今日は翔さんとすずさん、日向さんと依子さん、そして先生と私で温泉旅行に行く。運転は日向さんだ。助手席の依子さんの鞄から飴やスナック菓子、お饅頭まで出てきて驚いた。四次元ポケットみたいだ。
「部屋割りはー、俺とヨリで一部屋、その他で一部屋、でいいよね?」
「馬鹿か。男部屋と女部屋だよ」
相変わらず先生のツッコミは冴えている。残念そうに頬を膨らます日向さんを先生が連れて行く。それを見届けて女子三人で部屋に入った。
「うわあ、素敵な部屋だね」
「ほんと、海が見える!」
依子さんとすずさんが眺めを見ている間にお茶を淹れる。一番年下だしこういうことはちゃんとやらなくちゃ。
「わ、彩香ちゃんありがとう」
「気が利くねー」
依子さんはまた鞄からお菓子を取り出す。四次元ポケットの中身が気になったけれど、人の鞄を覗くのは失礼だからやめた。

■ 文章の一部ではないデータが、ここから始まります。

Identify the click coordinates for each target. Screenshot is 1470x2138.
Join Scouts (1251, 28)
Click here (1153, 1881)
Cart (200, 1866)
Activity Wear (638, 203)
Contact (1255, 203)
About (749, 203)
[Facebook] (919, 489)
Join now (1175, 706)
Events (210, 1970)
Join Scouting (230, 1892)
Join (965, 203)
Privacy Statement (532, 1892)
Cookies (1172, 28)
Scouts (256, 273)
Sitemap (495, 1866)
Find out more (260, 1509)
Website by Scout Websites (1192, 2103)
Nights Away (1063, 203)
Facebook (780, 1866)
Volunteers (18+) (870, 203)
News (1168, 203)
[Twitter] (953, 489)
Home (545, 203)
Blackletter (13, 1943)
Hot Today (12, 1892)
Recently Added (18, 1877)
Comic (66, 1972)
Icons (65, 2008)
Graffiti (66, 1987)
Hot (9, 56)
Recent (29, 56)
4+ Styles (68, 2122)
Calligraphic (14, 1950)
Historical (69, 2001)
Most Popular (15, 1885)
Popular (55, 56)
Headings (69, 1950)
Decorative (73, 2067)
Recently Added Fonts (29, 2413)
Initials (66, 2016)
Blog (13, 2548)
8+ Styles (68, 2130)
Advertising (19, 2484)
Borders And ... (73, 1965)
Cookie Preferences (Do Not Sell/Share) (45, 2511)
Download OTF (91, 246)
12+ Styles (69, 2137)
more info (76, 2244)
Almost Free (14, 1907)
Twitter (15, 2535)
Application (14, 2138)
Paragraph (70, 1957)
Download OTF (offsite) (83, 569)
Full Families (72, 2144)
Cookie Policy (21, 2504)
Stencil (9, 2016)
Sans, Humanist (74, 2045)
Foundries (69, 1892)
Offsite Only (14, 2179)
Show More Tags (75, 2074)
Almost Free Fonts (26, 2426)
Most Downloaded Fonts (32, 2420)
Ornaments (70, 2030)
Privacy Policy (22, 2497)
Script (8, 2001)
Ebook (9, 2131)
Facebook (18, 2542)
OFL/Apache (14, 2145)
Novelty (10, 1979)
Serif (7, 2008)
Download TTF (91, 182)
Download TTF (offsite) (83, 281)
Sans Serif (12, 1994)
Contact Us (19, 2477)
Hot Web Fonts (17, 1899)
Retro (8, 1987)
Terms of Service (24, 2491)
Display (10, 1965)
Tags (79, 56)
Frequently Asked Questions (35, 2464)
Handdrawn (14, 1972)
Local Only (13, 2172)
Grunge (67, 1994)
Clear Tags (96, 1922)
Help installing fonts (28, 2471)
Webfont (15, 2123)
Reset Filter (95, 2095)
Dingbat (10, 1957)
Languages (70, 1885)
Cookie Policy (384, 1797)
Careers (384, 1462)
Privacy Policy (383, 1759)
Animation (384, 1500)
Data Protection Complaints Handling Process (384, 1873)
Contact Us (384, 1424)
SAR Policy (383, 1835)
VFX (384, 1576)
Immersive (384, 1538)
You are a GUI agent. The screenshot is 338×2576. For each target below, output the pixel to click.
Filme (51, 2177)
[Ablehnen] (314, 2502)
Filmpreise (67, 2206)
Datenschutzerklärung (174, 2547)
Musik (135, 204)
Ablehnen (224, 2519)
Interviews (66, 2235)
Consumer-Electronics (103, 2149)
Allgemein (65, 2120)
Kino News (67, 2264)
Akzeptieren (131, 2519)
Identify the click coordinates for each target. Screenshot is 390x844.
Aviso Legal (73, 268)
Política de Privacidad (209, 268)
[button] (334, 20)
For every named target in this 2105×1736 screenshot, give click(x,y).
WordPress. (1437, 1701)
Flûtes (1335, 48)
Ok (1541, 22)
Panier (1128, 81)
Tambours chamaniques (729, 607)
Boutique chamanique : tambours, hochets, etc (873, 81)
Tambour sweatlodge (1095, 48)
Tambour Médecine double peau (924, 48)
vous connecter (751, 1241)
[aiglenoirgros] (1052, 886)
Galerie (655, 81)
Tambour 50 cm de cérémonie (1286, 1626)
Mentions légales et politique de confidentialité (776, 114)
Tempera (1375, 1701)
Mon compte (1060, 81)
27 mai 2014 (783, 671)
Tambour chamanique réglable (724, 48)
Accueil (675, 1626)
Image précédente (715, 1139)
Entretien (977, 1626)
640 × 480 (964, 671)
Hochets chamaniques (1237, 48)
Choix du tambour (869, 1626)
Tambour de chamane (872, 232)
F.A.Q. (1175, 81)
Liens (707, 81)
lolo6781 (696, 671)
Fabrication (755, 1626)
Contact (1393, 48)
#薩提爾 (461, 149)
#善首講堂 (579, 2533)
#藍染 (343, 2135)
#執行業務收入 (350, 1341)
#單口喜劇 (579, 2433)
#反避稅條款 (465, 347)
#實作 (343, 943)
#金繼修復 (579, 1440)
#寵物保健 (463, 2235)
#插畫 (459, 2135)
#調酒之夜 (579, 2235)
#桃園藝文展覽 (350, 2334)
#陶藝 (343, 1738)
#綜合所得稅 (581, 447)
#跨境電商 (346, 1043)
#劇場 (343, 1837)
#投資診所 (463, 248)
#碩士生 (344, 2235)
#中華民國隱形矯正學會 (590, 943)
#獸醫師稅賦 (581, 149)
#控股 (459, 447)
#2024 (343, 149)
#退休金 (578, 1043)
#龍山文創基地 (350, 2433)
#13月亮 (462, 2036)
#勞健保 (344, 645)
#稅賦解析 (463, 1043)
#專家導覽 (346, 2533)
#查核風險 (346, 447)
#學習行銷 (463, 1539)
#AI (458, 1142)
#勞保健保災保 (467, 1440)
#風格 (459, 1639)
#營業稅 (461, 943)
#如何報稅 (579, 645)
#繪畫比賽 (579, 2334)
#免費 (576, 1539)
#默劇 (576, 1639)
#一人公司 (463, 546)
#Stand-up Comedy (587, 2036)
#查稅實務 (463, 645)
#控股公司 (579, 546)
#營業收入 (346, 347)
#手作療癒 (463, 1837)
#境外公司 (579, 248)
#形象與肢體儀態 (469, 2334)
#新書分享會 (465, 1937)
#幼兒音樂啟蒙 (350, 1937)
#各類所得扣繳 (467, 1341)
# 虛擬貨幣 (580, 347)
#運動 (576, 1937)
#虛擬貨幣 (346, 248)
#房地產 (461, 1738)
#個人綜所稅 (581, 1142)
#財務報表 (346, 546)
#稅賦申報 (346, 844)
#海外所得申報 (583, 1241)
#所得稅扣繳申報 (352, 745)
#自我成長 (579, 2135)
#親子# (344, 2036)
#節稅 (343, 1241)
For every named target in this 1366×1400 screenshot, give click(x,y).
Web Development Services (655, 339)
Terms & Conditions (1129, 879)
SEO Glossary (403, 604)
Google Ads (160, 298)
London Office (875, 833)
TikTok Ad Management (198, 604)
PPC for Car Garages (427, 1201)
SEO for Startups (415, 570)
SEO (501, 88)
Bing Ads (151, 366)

温泉に入りに行って戻ってくると、日向さんがウノしようと誘いに来た。男子部屋に行く二人に続いて部屋を出ようとしたら、先生が部屋から出てきて。「ちょっと散歩行こう」と誘われた。私はもちろん頷いて先生についていった。
「勝手に抜けたら日向さん怒らない?」
「大丈夫だろ」
旅館の浴衣を着て、お風呂上りだからか無造作な髪型の先生にドキドキする。裾を持ったら、その手を握られた。
手を繋いで、旅館の裏からビーチに降りる。ちょうど夕陽が沈む時間。水平線の向こうに太陽が沈んでいくのは幻想的だった。
「綺麗だねー」
「ああ」
先生の隣でこんなに綺麗な景色を見られるのはとても幸せなことだ。不意に先生を見上げたら、先生が私を見ていた。夕陽に照らされた顔が、ゆっくりと近付いてくる。こういう時、ちゃんと目を閉じられるようになったのも確かな進歩だ。唇が合わさって、何度も触れるだけのキスを繰り返す。先生が手を握る。左手の薬指に、冷たい何かが触れた。
「っ、あ……」
「ご両親には言ったけど本人にはまだちゃんと言ってなかったなぁと思って」
目の前で微笑む先生が滲む。掲げた左手も、滲んで見えない。
「……彩香」
「っ、は、い」
「俺と結婚して」
声を上げて泣きじゃくる私の頭を先生が撫でる。ちゃんと、ちゃんと返事しなきゃいけないのに。でも先生は何も言わず、私を抱き寄せた。ほのかに香る煙草の匂いが、これが現実なのだと私に教えてくれる。
「……好きだ」
私は先生と出会った日を、初めて好きだと言われた日を、そしてこの日を。きっと一生忘れない。いつでも鮮明に思い出せる。先生のおかげで私の人生は、鮮やかに色づいたのだから。
大学に行って友達に会ったら、自信を持って話そうと思う。私の大好きな人のことを。